POLYCYSTIC LIVER DISEASE Adult polycystic liver disease(PCLD) occurs as an autosomal dominant disease and usually presents in the third decade of life. Approximately 44% to 76% of affected families have mutation in PKD1 and approximately 75% have mutations of PKD2 . The cysts are histologically similar to simple cysts with the only difference being the number of cysts. Liver cysts are always preceded by kidney cysts,and their prevelance in adult polycystic kidney disease increases with age.

SYMPTOMS : Patients with small number of cysts usually remain asymptomatic,whereas patient with larger cysts develop symptoms like abdominal pain, distension,SOB,And early satiety. Despite the large number of cysts,hepatic parenchyma and function are usually preserved. LFT results are almost always normal.

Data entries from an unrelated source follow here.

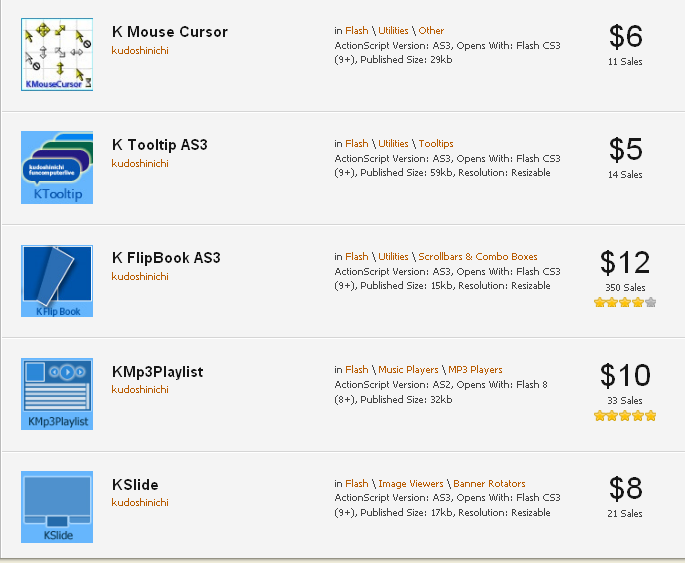685x563 pixels.
Task: Open the MP3 Players category link
Action: (475, 370)
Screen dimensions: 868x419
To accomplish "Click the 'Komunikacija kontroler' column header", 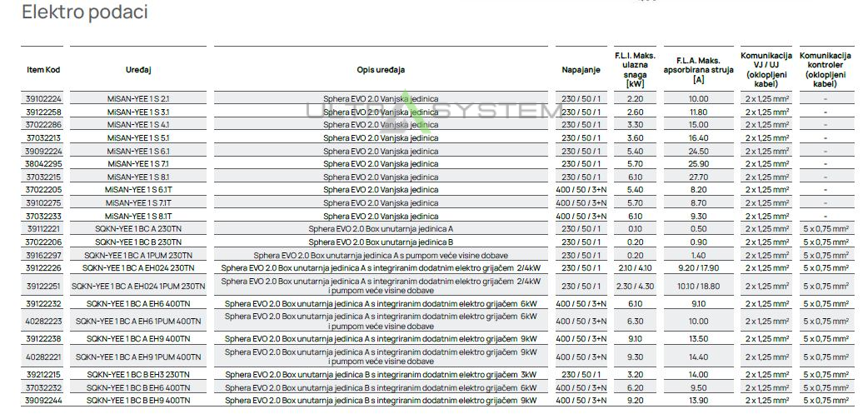I will pos(825,70).
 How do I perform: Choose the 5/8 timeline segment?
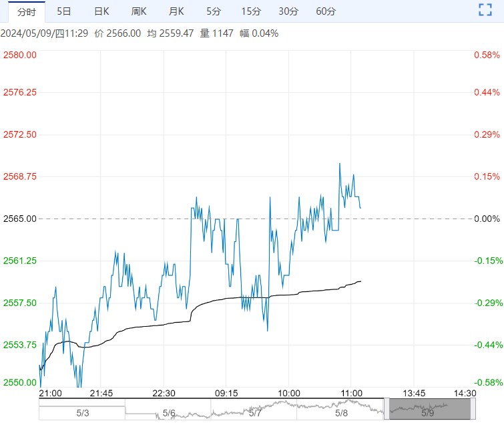341,414
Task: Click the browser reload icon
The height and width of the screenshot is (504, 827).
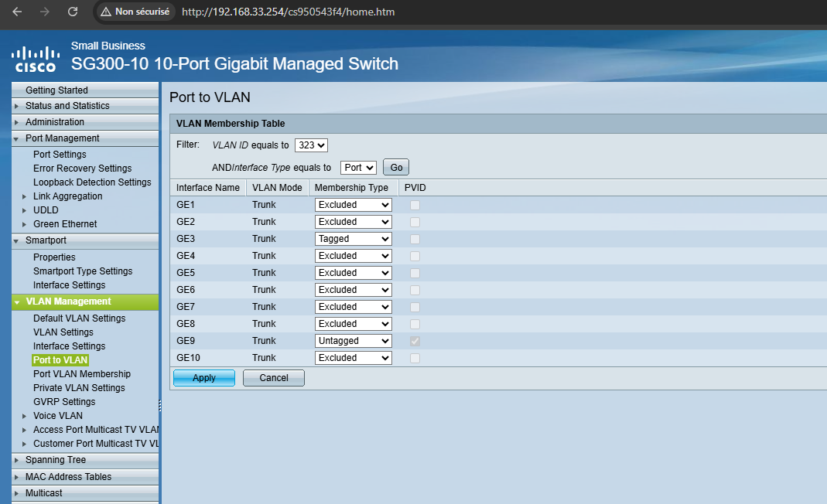Action: (x=72, y=12)
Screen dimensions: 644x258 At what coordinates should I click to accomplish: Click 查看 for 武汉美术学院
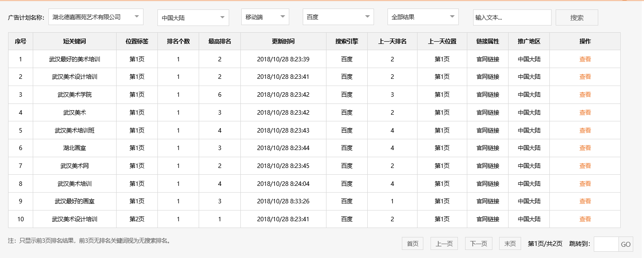(585, 95)
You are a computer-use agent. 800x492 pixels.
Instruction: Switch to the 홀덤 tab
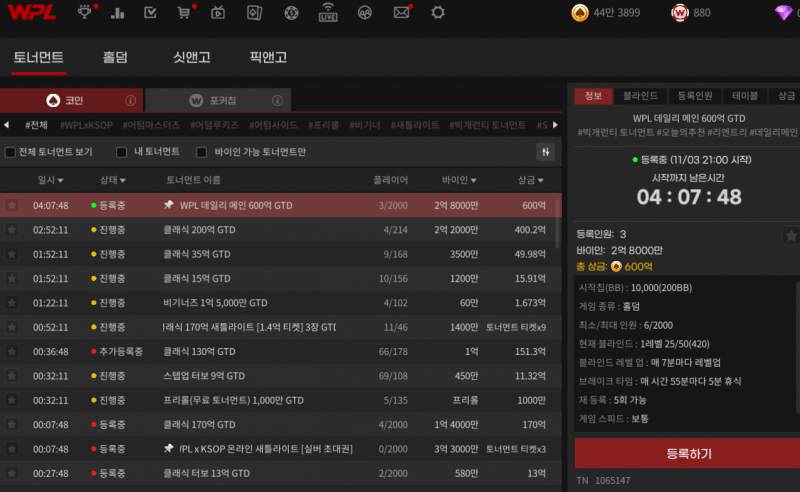115,58
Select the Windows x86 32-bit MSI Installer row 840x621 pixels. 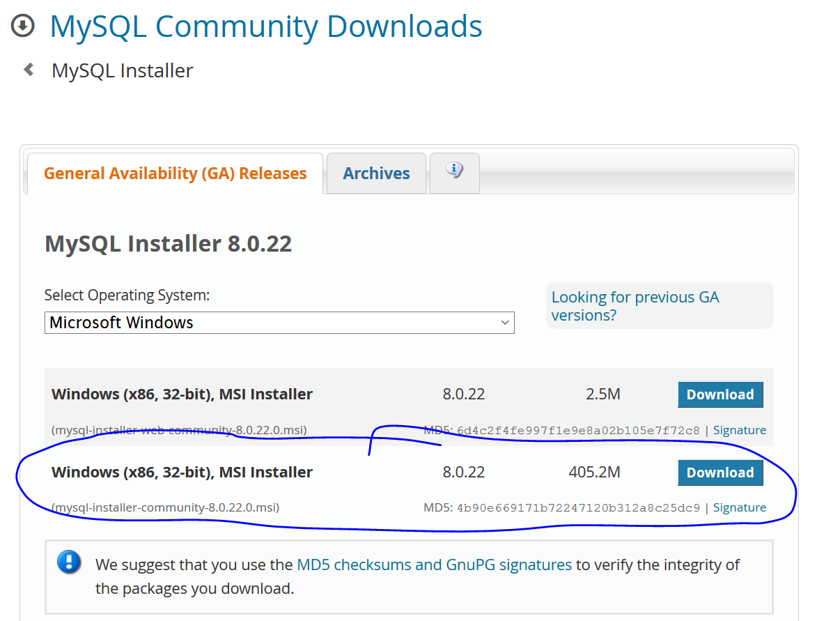(182, 394)
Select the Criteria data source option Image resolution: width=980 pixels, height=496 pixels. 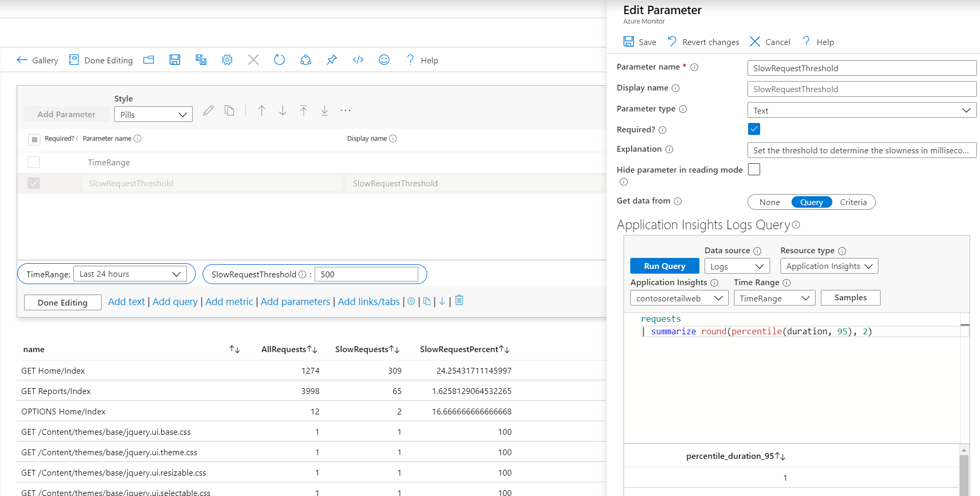(x=853, y=202)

COMPLICATIONS : The most common liver specific complications associated with PCLD are intracystic hemorrhage , infection ,and post traumatic rupture . Hepatic decompensation,variceal hemorrhage,ascites,and encephalopathy develop rarely in patients with PCLD and in only those with massive cysts.

INVESTIGATIONS : Most useful imaging tests are CT or MRI of the abdomen ,which will demonstrate the characteristic polycystic apperance . Modestly elevated gamma- glytamyltransferase level. Other conditions that may be associated with PCLD include cerebral aneurysm,diverticulosis,mitral valve prolapse and inguinal hernia.

TREATMENT : The principal aim of the treatment is to ameliorate symptoms by decreasing liver volume. MEDICAL : Somatostatin analogues like octreotide and lanreoride mTOR ( mammalian target of rapamycin inhibitors used to reduce liver volume and decrease the proliferation. SURGICAL : > Cyst aspiration and sclerotherapy >Cyst fenestration,or surgical unroofing of the cyst. >Hepatic resection >OLT(orthotropic liver transplantation) In context of renal failure,a combined kidney and liver transplantation may be appropriate.

BILE DUCT CYSTS: Bile duct cysts or choledochal cysts are congenital dilatations of the biliary tree that are usually diagnosed in childhood but can present in adulthood Type IV cysts and Caroli’s disease(type V) is characterized by multiple intrahepatic cysts. Approximately 50% of cases of Caroli’s disease are associated with congenital hepatic fibrosis,the cysts are diffusely located throughout the liver. Because of risk of malignancy and recurrent cholangitis, treatment is excision with re-establishment of biliary-enteric continuity. Treatment for diffuse hepatic involvement is poor and may require transplantation.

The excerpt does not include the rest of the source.